1705018⑦「戦後俳句の見取り図」
「内容概説」
戦後の俳句界の歩みを次の4ブロックに分け、その特色を解説する。
・1945年~1949年頃 敗戦からの復活
・1950年~1970年頃 理念と主張の時代
・1970年代 理念の消滅と伝統回帰
・1980年代~現在 「結社の時代」と戦後俳壇システムの完成と洗練
「昭和20年代~30年代」
俳句の歴史で見ると、傑作が生まれた時代。戦争中は俳句どころではない時代であったが、敗戦とともに今まで逼塞していた俳人たちが、続々と声を上げる。虚子、中村草田男、山口誓子、石田波郷、水原秋桜子・・・。

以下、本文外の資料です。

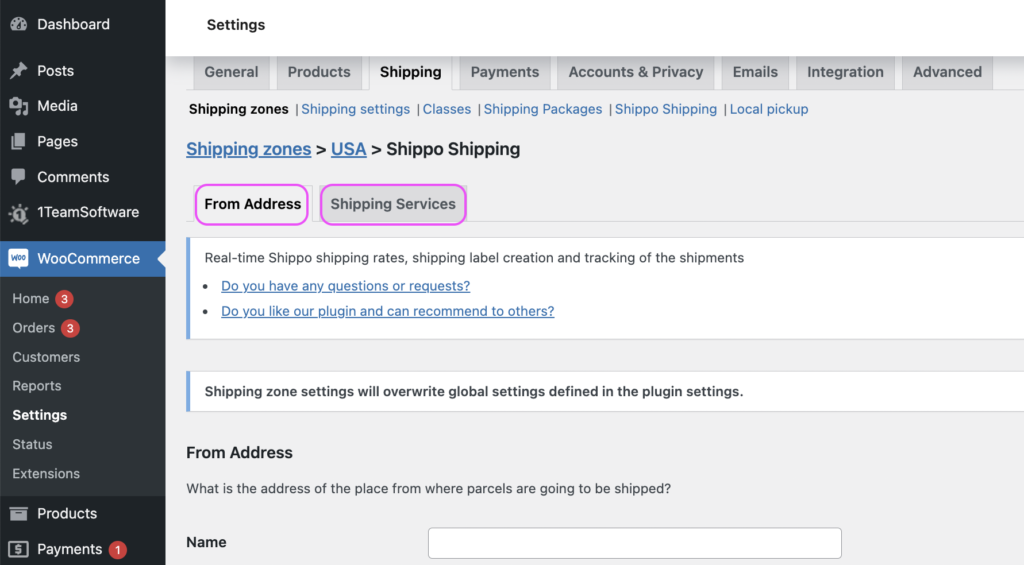Viewport: 1024px width, 565px height.
Task: Open the Accounts & Privacy tab
Action: (x=635, y=72)
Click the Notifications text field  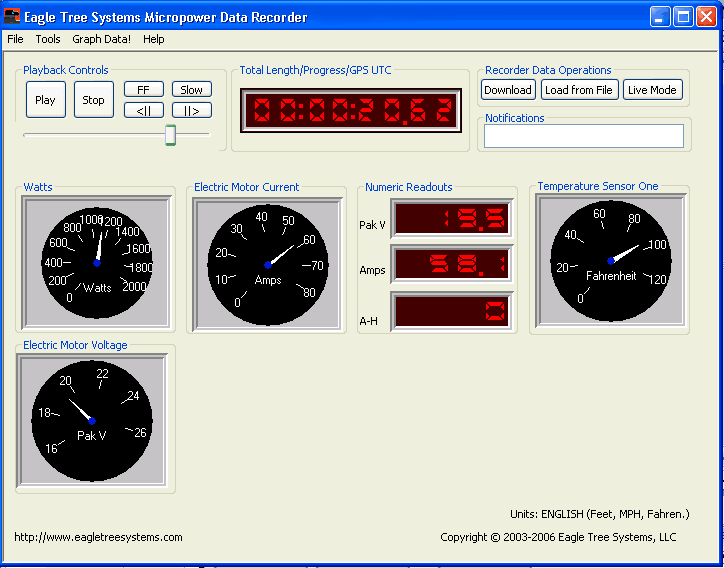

(いっせいに柱の燃ゆる都かな) 三橋 敏雄 東京大空襲を詠んだ傑作と言われる
(外にも出よ触るるばかりに春の月) 中村 貞女 昭和を代表する俳人 熊本出身
ホトトギスで虚子の指導を受ける 敗戦の開放感を詠んでいる。
(第二芸術論) この時期に俳句界に大ショックが走る。桑原 武夫の「第二芸術論」である。
桑原はまず作者名を伏せて、大家の作品の中に無名の作家を混ぜた俳句を並べ、これらから素人
と大家の優劣を問う事は出来ないとする。ここから俳人の価値はその党派性によってきめられて
いると批判。近代化している現実社会はもはや俳句では表し得ないとした。「老人や病人が余技と
し、暇つぶしである」 しいて芸術の名を使うのであれば「第二芸術」として区別し、学校教育から
排除すべきとした。
(第二芸術論への俳界の対応)
これに俳人たちは猛烈なショックを受けて、全くの自信喪失状態になる。これを受けての有効な
反論は出来ず、作品は一気に、難解な意味不明な作品ばかりとなる。
(頭無きブリが路上に血を流す) 山口 誓子
日本らしさ・風情を全く消去した意表を突く作品
(音楽漂う岸侵し行く蛇の上) 赤尾 兜子
全く意味不明。読者に全く伝えない、感情移入させない。むしろ謎めいた世界に誘う。こうして
第二芸術論に対抗しようとした。
この様に当時の俳人たちが、「第二芸術論」に力みかえって反論しようとする姿勢が見える。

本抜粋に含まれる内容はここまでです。